Admittedly, the film itself doesn’t always hold up its end of the bargain when it comes to legitimizing these sequences. The film is, for one, absolutely too scatter-brained to even glance at anything resembling a real “thesis” that begins in a particular scene and then develops in another and then concludes.  But The Visitor makes it hard to tell what “thesis” actually means anymore, and why on earth a good soul might want one. We are in the company of some simply breathtaking late-‘70s nonsense, an Italianette gloss on the U.S. that also feels like an ur-text of the decade’s cultural detritus, a sort of mad scientist’s recombinant creature splicing the DNA of the decade’s popular fears and pet antagonisms into an unholy cinematic monstrosity. The psychic-satanic child obviously recalls The Omen, and the adult satanists of Rosemary’s Baby are always skulking about, as are the alien fears of Close Encounters. The ominous bird doesn’t recall American-style ecological horror so much as a giallo-esque fixation with obscure killer entities, as though the forces of sheer existence are assaulting us. But, in that very register, it also squints at Hitchcock’s The Birds just for the hell of it. All these references don’t really suggest that the film knows these things were meant to resonate with U.S. cultural concerns, so much as that The Visitor just likes screwing around in the vicinity of other films, but at least The Visitor isn’t so conceited to imply that it knows any better than we do.

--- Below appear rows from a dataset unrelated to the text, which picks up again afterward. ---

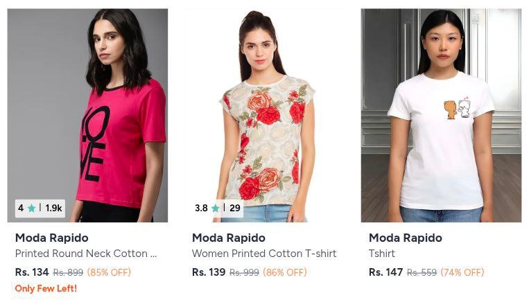Open the pink LOVE t-shirt product image
The height and width of the screenshot is (300, 529).
[x=87, y=115]
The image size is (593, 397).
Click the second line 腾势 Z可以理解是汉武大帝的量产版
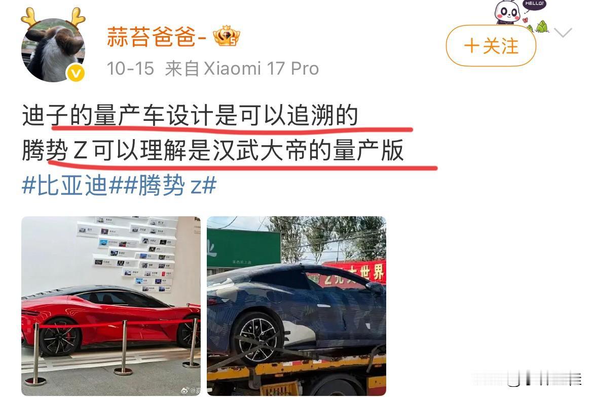coord(213,151)
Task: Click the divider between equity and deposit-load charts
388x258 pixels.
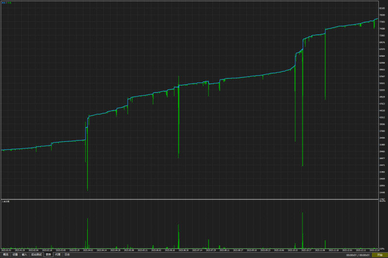Action: click(190, 199)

You’ll note that I haven’t mentioned much in the way of a story or the characters, and that’s because the film itself doesn’t. There’s an absurdist prologue where an unnamed Christ-analogue (Franco Nero) summons a prophet who will go by the name Jerzy Colsowicz and who is played by none other than John Huston, to investigate sheer evil in the form of youthful Katy Collins (Paige Conner), who is the child of the bluntly named, copyright-avoidant Zatteen. From there, we’re immediately tangled in a torturous weave of tenuously linked cosmic red tape. Katy is, apparently, to be weaponized by a group of satanists headed by Dr. Walker (Mel Ferrer) who hold some sway over Raymond Armstead (Lance Henrisken), who runs the Atlanta Hawks, but why and to what ends is never explained. Come to think of it, she might really be the one weaponizing them? Shelley Winters, Glenn Ford, and Sam Peckinpah also join the fun for a few scenes each. None of their “characters,” if they can be called that, clearly reveal their desires or intentions, but they are, after all, played by Shelley Winters, Glenn Ford, and Sam Peckinpah, because sometimes we can have nice things.

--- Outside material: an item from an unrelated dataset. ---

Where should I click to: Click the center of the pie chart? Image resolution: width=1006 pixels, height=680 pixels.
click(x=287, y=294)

I, for one, could not possibly tell you what the diegetic relationship between almost any of these characters is. But when Hurston and Winters are talking to one another in a kind of effluvial void of science fiction colors and sounds, doused in a soothing but malevolent blue light of no particular diegetic origin, you feel like asking the film to stop and breathe a bit to explain itself would just amount to bothering it. Without these actors, the film might genuinely have no soul, but these are two of the warmest and most humane performances you’ll ever find in a film that can’t bother to explain how they know one another, or what they want, or whether they are even playing the same character on a scene-by-scene basis, or whether those characters are even humans.

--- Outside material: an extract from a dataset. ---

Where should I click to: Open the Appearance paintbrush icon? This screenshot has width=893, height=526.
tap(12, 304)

It’s all, finally, a lot of nothing in the final analysis, but Paradisi makes a lot out of nothing. A scene where Huston conducts a cosmic orchestra is obviously “here” only because a similar sequence famously climaxed Close Encounters of the Third Kind, but while that film meditated on the possibility of cosmic connection across differences of space and time, this one makes a delicious mockery of any hope of understanding. I’m not claiming that this film actually intends or knows that this difference is there, or that it matters, but sometimes you just have to go for it and trust that the ride will take you somewhere worth going, or at least that most of the stops along the way will have the good conscience to try to knock your head loose before you move along and go about your day.